Jenny’s Feedback and Graceful Truth

Redhead in green background with hand in her hair in a model pose.

Can well intentioned people show ableist behavior? Is it possible to give hard truth gracefully? Do we get better with age? Can we change an ending? According to a former model named Jenny, the answer is yes.

Jenny is a Fem Friday we have written about twice. The first one was our Brooke Shields piece and the second one was Patti Smith. From 1988 through today Jenny and I have had a friendship. There have been years without contact but we always managed to find each other.

Our friendship began when she needed some help with a modeling portfolio.
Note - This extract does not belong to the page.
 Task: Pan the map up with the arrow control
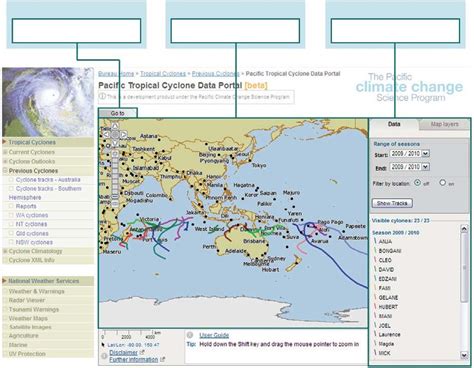pyautogui.click(x=115, y=126)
In that time we had to find a better way for her to be comfortable in a studio session and find her identity as opposed to living under her mother’s oppressive shadow. Along the way of that early foundation Jenny challenged my views and showed me deeper beauty in music and how others experience it.

Jenny is also profoundly deaf. It is her experience as someone in the Deaf Community that led her to reach out to me for today’s interview.

She came across an online discussion I was having with another deaf friend and a blind friend about trying to find respectful ways to write about dialogue that happens in ASL. Instead of joining that thread she sent me a private message.

I received a text message that said: Hi asshole! Wanna Zoom? 🙂

I had not heard from Jenny in a long time. Of course I agreed. I needed her help and I missed her. Conversations with her are anything but boring.

She texted again. How’s your sign these days? I don’t want to use a VRS for this. (VRS is a Video Relay Service-an interpreter service during video calls)

I assured her I would be able to keep up as long as she took it slow. We set up a time and dove right in.

This interview/conversation was messy. Most of it was in sign, but there was a point I was emotional and she gave me space to read my lips and a few times she wanted to ensure that she was not misunderstood we filled in with the written word. There were other times where I was too out of practice to keep up so we had to switch up our communication. To keep things consistent I am using a script form. I gave her my transcription and with a few edits from her we had something we both felt accurately represented the conversation.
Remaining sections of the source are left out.